**Written request:** Reproduce the rows from the line containing "Expand the More dropdown menu" through the line containing "(x=449, y=429)", both included, and nothing else.

**Information supplied:**
↓
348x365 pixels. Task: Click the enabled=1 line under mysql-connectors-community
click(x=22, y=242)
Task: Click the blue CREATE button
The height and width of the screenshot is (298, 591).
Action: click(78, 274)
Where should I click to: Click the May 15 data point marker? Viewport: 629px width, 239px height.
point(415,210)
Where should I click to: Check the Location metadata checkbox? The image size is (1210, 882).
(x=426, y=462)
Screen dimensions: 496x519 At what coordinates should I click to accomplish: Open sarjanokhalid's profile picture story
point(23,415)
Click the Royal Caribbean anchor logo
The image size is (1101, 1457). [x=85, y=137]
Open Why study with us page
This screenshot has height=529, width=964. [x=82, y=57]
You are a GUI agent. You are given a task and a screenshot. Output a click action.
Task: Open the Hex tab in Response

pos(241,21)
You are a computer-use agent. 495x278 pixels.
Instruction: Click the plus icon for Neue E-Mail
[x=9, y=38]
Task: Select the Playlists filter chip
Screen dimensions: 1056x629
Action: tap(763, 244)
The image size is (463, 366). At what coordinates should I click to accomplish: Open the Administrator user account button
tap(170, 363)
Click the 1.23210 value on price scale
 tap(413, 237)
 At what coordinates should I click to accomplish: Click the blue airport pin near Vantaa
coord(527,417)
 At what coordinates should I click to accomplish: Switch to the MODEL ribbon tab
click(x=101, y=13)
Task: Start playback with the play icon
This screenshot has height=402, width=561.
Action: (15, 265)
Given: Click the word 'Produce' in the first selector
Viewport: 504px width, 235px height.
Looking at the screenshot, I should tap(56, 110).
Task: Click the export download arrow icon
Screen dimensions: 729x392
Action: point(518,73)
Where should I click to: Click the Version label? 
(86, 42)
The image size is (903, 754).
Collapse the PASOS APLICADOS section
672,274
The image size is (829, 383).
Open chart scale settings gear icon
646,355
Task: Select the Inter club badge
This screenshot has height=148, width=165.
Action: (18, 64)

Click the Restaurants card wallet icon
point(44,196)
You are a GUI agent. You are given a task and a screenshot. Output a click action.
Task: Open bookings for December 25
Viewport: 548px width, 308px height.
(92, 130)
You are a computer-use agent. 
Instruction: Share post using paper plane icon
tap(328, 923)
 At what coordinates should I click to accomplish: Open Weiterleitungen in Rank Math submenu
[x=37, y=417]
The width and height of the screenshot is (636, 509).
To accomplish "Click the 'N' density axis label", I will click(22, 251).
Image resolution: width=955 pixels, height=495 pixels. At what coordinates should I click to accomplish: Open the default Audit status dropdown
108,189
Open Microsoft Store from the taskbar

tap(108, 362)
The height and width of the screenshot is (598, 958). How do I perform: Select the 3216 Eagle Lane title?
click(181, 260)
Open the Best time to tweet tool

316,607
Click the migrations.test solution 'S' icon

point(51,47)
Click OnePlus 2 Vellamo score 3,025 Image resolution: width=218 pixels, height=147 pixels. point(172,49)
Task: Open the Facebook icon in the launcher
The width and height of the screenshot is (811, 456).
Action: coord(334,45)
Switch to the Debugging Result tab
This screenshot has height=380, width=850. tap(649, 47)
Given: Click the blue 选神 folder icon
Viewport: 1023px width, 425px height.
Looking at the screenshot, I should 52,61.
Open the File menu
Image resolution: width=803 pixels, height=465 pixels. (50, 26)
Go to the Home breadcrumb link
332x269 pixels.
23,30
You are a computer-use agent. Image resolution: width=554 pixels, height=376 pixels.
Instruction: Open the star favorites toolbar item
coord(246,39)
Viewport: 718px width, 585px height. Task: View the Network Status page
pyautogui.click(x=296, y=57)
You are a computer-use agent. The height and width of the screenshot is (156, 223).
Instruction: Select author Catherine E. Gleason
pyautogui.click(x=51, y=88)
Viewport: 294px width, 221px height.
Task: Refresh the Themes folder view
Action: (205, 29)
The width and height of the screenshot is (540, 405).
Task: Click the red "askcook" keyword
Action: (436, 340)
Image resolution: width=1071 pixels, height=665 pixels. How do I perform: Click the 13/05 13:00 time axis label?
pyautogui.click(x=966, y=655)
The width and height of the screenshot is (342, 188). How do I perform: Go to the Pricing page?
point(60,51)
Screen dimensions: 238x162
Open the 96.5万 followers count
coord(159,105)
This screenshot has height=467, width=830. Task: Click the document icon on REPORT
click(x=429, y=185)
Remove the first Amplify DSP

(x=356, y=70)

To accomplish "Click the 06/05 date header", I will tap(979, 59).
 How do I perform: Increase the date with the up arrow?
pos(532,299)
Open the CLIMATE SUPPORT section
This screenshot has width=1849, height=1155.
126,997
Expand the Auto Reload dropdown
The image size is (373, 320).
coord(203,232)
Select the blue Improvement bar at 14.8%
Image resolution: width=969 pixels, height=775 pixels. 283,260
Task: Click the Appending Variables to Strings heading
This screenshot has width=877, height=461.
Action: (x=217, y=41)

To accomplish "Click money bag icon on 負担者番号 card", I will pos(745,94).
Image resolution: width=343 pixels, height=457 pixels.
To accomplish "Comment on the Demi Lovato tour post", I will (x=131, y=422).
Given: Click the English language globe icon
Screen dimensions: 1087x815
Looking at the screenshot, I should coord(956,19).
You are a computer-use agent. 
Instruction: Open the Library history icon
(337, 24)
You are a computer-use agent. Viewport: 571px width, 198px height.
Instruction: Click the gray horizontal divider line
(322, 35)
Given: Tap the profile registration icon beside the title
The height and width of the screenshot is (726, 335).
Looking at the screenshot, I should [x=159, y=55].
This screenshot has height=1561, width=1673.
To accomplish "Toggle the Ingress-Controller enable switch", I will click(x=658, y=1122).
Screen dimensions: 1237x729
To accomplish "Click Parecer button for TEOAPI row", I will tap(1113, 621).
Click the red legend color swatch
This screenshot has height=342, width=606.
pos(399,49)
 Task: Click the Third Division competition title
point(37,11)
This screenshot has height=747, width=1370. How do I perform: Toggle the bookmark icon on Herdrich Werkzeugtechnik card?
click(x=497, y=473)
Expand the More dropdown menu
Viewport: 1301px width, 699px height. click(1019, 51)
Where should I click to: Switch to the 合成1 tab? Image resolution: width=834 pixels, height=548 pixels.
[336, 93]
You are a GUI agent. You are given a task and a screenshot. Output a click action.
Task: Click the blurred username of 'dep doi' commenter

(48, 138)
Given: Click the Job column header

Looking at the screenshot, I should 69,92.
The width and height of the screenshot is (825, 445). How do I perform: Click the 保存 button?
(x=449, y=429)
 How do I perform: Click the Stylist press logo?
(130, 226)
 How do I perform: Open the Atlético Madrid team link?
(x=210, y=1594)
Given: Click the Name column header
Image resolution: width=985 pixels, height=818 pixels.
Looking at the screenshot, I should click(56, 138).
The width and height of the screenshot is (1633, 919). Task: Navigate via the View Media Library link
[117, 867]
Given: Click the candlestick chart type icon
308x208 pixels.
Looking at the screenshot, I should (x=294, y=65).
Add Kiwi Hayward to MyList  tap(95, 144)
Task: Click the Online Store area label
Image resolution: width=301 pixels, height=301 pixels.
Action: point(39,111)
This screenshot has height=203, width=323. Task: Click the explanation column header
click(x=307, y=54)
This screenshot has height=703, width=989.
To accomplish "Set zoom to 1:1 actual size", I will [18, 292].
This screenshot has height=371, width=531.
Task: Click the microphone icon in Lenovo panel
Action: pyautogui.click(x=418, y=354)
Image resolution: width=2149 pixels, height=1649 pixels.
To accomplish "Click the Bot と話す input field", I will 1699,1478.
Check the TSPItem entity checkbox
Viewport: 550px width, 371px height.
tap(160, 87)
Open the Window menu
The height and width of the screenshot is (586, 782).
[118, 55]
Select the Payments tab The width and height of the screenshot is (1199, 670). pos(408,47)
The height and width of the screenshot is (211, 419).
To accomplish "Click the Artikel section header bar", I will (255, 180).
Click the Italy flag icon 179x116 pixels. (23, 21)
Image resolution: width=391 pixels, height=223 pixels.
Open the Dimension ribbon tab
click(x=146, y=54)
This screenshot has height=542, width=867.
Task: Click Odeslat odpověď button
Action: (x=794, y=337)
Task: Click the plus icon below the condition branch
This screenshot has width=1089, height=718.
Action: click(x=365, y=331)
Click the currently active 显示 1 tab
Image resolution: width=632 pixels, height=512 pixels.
↑
**Answer to this problem:**
Expand the More dropdown menu
Viewport: 1301px width, 699px height. click(1019, 51)
Where should I click to: Switch to the 合成1 tab? Image resolution: width=834 pixels, height=548 pixels.
[336, 93]
You are a GUI agent. You are given a task and a screenshot. Output a click action.
Task: Click the blurred username of 'dep doi' commenter

(48, 138)
Given: Click the Job column header

Looking at the screenshot, I should 69,92.
The width and height of the screenshot is (825, 445). How do I perform: Click the 保存 button?
(x=449, y=429)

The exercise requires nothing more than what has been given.